In the text below about the PDF data extraction challenge, which paid cloud OCR service does the current prototype use?

--- Text extract ---
..............................
Editor’s Note: this was originally an OpenSecrets.org challenge at the PDF Liberation Hackathon. The original hacking challenge can be found here.
The PDF Data Extraction Challenge
“Members, officers, and candidates of the House of Representatives submit Financial Disclosure Reports every year that detail the source, type, amount, or value of their incomes, as required by the Ethics in Government Act of 1978. However, there are over 1200 people that file these forms every year, including 435 Representatives, and each form can contain over 10 pages of important financial information. These forms are only available on the Clerk of the House website in PDF format, meaning this data can only be viewed by going to a specific website and searching for a specific name. Our goal is to automate the extraction of this data and make it available to everyone for easy viewing, searching, comparison, and analysis. The only other source for this data right now is OpenSecrets.org, which has to compile this information by hand, meaning they cannot handle the volume of the Reports on a timely basis.” Read More
Ross Tsiomenko, OpenGov Foundation Coding Intern
The current prototype built during the PDF Liberation Hackathon can handle some electronically-filed forms using the ABBYY Cloud OCR API, a paid cloud OCR service.
Example Congressional Financial Disclosure PDF Document. Goal is to extract the financial information at the bottom into an open data format.
Financial Disclosure Reports are not text-based PDFs, but rather scanned-in images, meaning OCR (optical character recognition) software must be used to extract the data. ABBYY Cloud OCR is the only software currently known to extract tabular data correctly; the prototype uses a shell script to upload a PDF to the Cloud API, which returns a text file with most columns and rows intact. This is then cleaned up and turned into a csv file using Python.
Results: Ross was able to successfully extract Congressional Financial Disclosure data from a PDF into this tabular spreadsheet. Click here to view the prototype on Github.
Note there are 2 types of reports – electronically filed and handwritten. Both are scanned in, but electronically filed reports have typing on them which is easy to use OCR on, while the handwritten forms are beyond any fully automated OCR effort, and must be handled differently, for example by breaking up the reports for use in a CAPTCHA service (see the end of the Next Steps section for more).
There is still a lot of work to be done. The software must be expanded to cover all possible Report form variations, and must be tested on a large data set for accuracy. See the next section for a development roadmap.
- The current PDF extraction prototype can be found here.
- Personal Financial Statements can be found here.
Note: there is no bulk download of PDFs, only through a search option.
* Create a bulk package of PDFs for testing
The Clerk of the House website does not allow downloading of all PDF files by year, nor does it allow sorting by electronically filed forms or handwritten ones. To properly test any software that is created, a test data set must first be created; a single zip file of, for example, all 2013 disclosures, would be invaluable to the people working on code. It would also be very helpful to create 2 zip files, one with electronically filed forms, and one with handwritten ones. Finally, it would be great if this process could somehow be automated, so that bulk downloads would proceed automatically for all subsequent years (at least while the Clerk of the House website remains unchanged). A starting point for this is to leave the search box blank and set the filing year to 2013, which should give you 41 pages of 818 separate search results with download links.
* Ensure current version works on multiple types of electronic forms
There is no single standard for Financial Disclosure Reports – there are different form types (A and B, depending on the person filing), different Schedules in each report that be or may not be omitted (such as “Schedule III – Assets and Unearned Income” or “Schedule IV – Transactions”). The software should account for all these possibilities and handle them accordingly.
..............................
Stored items from a collection

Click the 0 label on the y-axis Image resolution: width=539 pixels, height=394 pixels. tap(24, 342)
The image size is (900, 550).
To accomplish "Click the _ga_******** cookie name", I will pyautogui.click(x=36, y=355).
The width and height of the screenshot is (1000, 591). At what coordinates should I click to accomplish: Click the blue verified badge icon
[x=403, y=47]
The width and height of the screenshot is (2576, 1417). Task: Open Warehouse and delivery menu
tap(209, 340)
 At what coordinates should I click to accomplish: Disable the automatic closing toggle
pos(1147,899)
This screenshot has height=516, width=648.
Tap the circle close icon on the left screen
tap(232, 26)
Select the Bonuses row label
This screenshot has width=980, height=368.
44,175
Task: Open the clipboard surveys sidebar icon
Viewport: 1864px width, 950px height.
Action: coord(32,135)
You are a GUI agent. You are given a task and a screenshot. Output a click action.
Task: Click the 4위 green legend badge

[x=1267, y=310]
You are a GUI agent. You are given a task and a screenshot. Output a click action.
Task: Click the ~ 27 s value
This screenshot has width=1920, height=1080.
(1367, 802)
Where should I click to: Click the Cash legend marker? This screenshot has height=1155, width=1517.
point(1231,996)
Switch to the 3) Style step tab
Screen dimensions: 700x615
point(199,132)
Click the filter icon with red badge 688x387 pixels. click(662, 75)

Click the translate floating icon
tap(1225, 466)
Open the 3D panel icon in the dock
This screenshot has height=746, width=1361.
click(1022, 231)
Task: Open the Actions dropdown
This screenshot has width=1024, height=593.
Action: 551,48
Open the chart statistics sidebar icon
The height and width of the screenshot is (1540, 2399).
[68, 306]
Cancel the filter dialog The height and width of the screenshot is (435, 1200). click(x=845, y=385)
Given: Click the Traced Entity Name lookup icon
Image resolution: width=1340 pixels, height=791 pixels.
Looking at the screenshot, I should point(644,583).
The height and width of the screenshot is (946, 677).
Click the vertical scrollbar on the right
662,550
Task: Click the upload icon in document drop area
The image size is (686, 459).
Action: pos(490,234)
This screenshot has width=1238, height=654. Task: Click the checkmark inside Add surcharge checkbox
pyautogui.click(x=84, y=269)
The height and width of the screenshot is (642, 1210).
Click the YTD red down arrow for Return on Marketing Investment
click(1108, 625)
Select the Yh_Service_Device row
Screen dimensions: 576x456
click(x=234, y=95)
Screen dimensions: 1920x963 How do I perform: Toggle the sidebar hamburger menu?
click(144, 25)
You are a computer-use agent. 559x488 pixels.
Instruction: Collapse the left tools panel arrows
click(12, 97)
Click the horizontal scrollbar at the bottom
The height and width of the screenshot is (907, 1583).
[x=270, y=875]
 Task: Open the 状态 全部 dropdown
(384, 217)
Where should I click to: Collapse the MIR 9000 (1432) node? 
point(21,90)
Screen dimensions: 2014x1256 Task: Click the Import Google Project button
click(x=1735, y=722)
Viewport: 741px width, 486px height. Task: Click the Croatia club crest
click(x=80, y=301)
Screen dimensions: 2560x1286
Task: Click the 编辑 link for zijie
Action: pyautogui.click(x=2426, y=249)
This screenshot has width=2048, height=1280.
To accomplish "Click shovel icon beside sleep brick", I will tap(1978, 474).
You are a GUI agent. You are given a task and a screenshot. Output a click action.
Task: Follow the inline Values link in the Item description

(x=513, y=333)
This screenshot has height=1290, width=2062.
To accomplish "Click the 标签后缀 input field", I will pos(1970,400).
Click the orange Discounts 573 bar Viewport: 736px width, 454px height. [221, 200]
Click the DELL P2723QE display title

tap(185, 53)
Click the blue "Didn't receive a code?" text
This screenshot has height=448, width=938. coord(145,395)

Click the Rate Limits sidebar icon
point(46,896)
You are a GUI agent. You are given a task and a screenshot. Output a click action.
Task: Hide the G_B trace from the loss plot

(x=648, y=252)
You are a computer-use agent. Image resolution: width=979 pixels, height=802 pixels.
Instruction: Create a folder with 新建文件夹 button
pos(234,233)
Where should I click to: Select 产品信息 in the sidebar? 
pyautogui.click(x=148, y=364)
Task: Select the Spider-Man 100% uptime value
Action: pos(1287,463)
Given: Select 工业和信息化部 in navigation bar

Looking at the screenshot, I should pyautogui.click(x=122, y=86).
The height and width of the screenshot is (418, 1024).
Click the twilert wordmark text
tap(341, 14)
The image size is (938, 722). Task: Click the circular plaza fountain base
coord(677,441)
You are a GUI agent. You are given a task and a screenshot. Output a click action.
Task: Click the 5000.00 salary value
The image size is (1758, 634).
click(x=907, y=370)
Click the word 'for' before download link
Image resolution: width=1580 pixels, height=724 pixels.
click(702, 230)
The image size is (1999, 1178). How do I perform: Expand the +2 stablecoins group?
..............................
--- Written response ---
The ABBYY Cloud OCR API.